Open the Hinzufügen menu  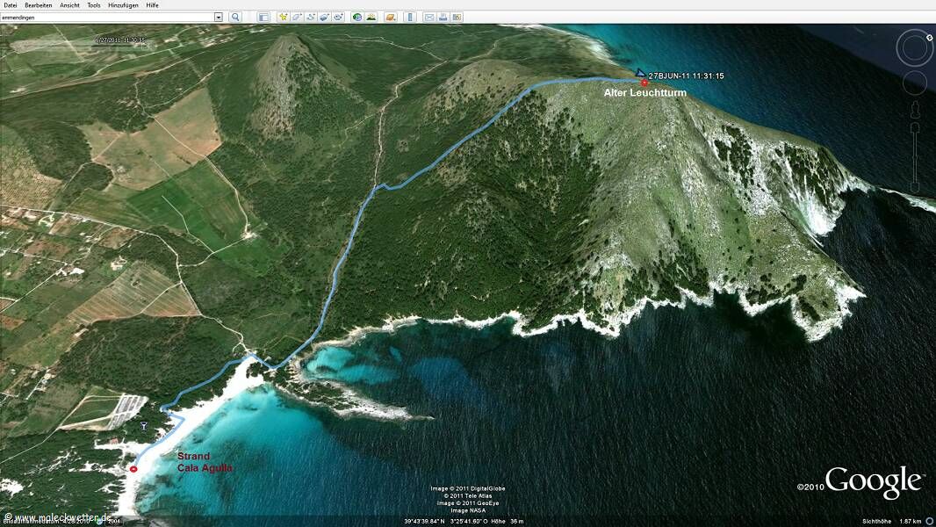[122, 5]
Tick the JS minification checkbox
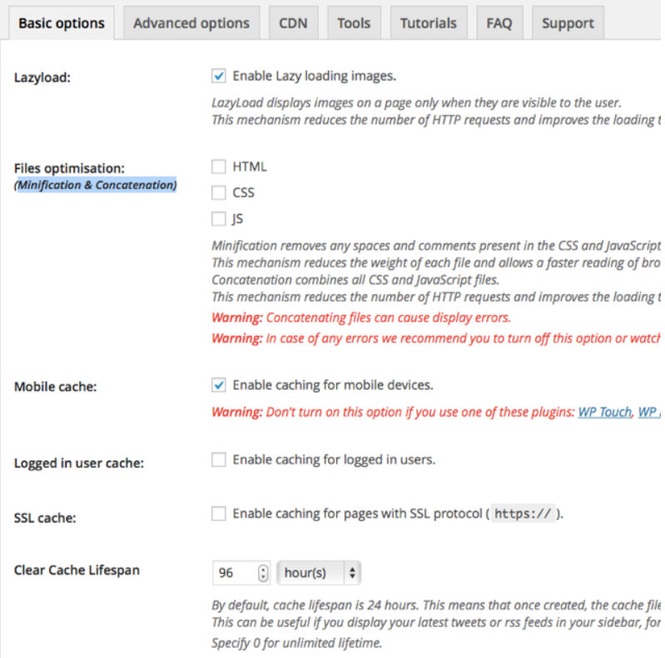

==

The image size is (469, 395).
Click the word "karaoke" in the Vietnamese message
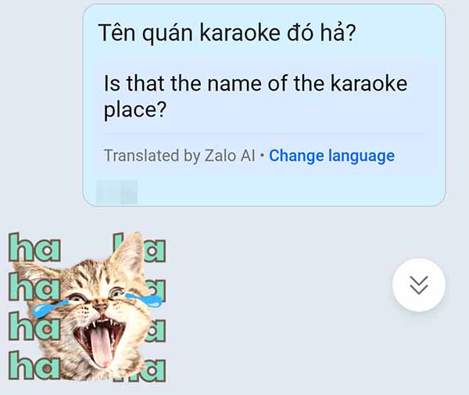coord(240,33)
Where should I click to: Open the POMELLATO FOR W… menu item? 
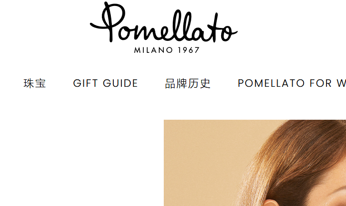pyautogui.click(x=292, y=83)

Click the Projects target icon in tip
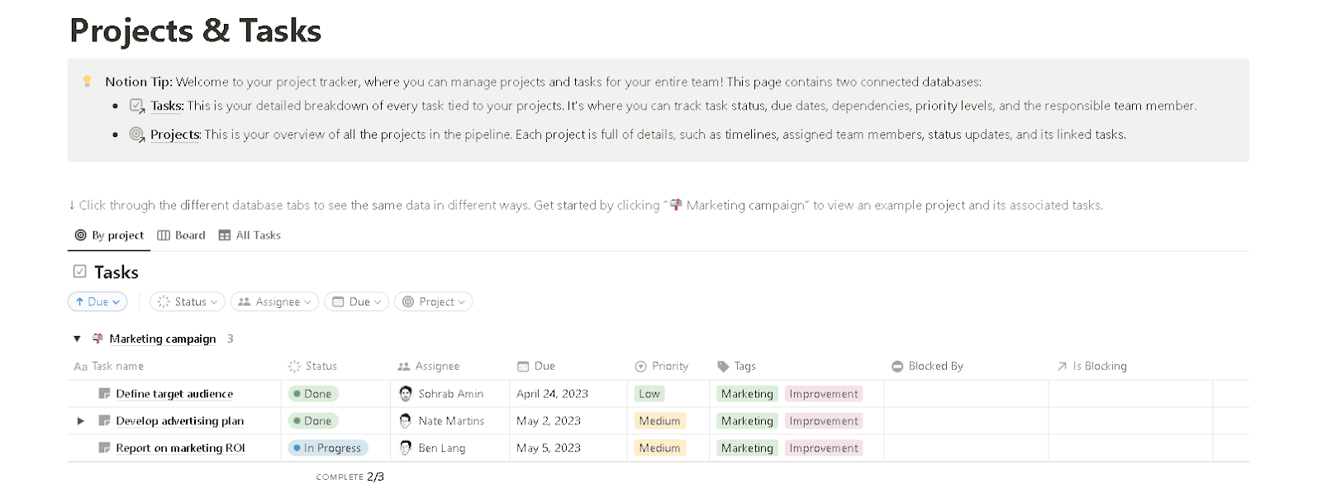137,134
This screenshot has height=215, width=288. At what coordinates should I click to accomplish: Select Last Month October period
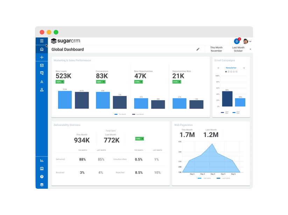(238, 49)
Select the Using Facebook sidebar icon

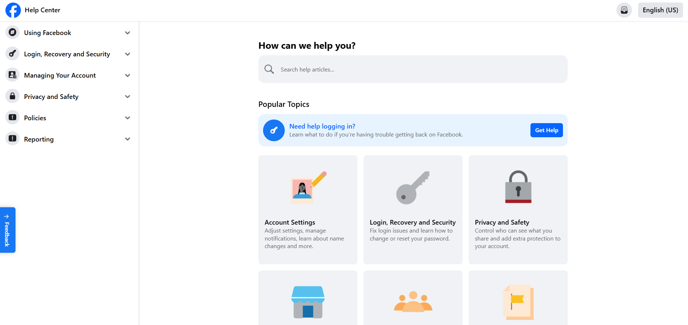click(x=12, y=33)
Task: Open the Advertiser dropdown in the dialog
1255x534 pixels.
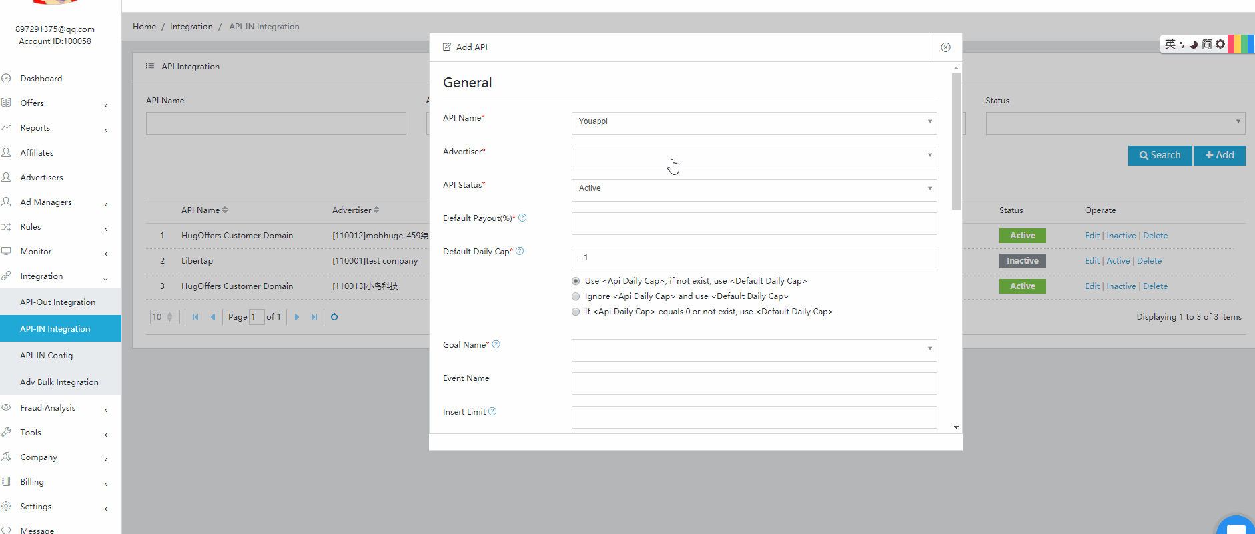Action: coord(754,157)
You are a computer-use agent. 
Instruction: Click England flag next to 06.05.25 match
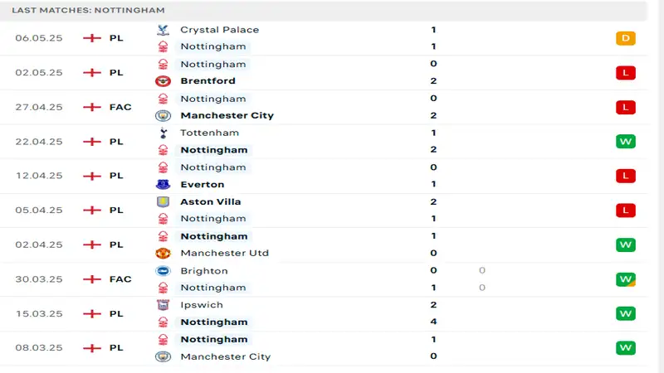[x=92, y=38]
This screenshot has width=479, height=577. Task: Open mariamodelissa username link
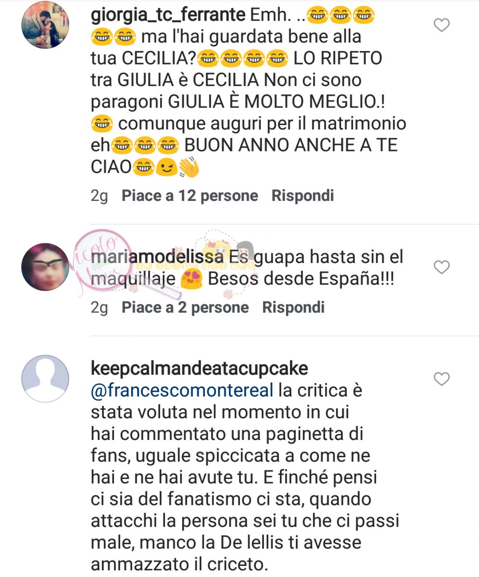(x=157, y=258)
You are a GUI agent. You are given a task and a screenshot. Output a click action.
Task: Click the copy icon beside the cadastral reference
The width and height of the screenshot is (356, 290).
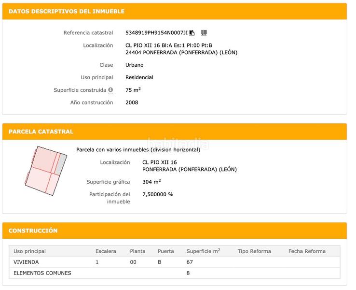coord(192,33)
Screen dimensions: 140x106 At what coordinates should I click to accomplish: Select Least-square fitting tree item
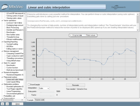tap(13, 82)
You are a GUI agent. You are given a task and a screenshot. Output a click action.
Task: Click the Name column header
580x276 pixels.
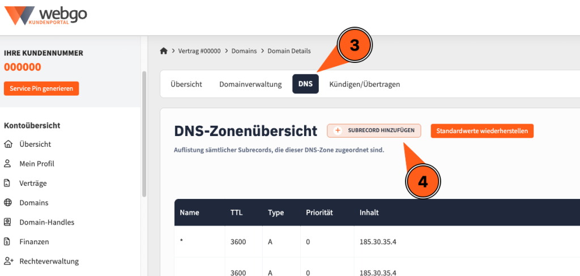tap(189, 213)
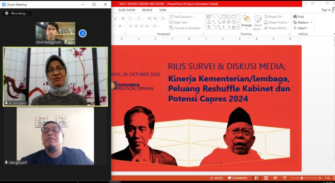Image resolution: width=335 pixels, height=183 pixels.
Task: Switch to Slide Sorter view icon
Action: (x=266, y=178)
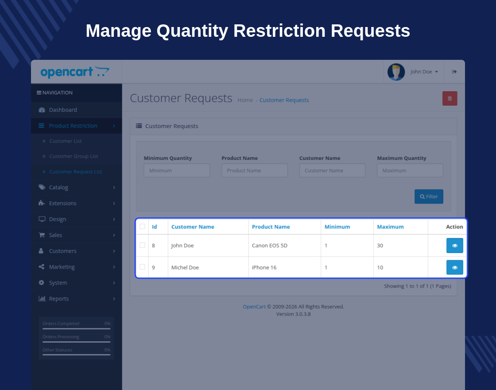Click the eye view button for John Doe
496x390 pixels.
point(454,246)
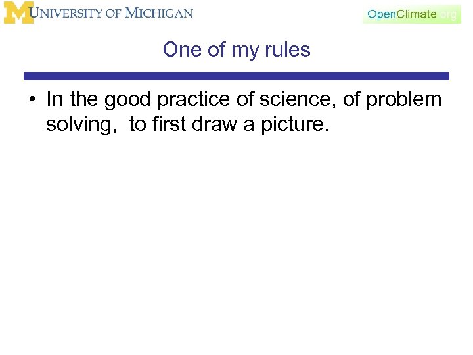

Task details: After locating the line containing "This screenshot has height=215, width=288." in the entries above, return it and every line after it exactly, ending at the line containing "You are a computer-use agent.", without pictures.

Finished task:
This screenshot has height=215, width=288. At what coordinates should I click to accomplish: Select Last Month October period
(238, 49)
Select the Using Facebook sidebar icon

click(x=12, y=33)
Task: Open the Advertiser dropdown in the dialog
1255x534 pixels.
Action: coord(754,157)
You are a computer-use agent. 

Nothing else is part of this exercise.